_INSTRUCTION_
Can you quote word for word the part of the entries that begins with the line containing "This screenshot has width=1456, height=819." and ends with the line containing "Open the @19SCazorla", both of those lines included, and nothing else?

_PROVIDED DATA_
*-*-*
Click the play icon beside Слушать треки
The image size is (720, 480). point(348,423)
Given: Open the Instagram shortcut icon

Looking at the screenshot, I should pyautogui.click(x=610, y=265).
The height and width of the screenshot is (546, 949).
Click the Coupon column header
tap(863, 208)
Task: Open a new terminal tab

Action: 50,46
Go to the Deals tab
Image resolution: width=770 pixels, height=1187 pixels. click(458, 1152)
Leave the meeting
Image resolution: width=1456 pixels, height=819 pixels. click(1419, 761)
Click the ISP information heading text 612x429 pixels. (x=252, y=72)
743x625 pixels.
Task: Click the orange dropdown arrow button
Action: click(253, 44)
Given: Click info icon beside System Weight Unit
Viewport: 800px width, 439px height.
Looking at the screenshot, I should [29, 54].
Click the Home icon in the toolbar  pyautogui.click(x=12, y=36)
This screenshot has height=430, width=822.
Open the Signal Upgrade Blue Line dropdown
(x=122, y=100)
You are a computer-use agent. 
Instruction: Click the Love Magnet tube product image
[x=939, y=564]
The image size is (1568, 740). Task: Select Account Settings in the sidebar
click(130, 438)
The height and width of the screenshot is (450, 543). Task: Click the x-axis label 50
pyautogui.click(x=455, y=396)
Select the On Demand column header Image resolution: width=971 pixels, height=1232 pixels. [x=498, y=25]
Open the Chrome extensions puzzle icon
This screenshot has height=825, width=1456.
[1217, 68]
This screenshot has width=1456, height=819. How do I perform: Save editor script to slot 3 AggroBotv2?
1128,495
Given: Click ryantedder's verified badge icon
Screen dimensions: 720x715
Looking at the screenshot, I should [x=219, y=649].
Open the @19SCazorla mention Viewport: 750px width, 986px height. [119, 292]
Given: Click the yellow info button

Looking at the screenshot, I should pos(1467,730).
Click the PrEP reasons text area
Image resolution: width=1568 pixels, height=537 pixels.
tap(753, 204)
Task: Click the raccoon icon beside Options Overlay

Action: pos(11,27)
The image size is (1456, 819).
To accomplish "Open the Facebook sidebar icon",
*-*-*
_COMPLETE ANSWER_
This screenshot has width=1456, height=819. How do I perform: Save editor script to slot 3 AggroBotv2?
1128,495
Given: Click ryantedder's verified badge icon
Screen dimensions: 720x715
Looking at the screenshot, I should [x=219, y=649].
Open the @19SCazorla mention Viewport: 750px width, 986px height. [119, 292]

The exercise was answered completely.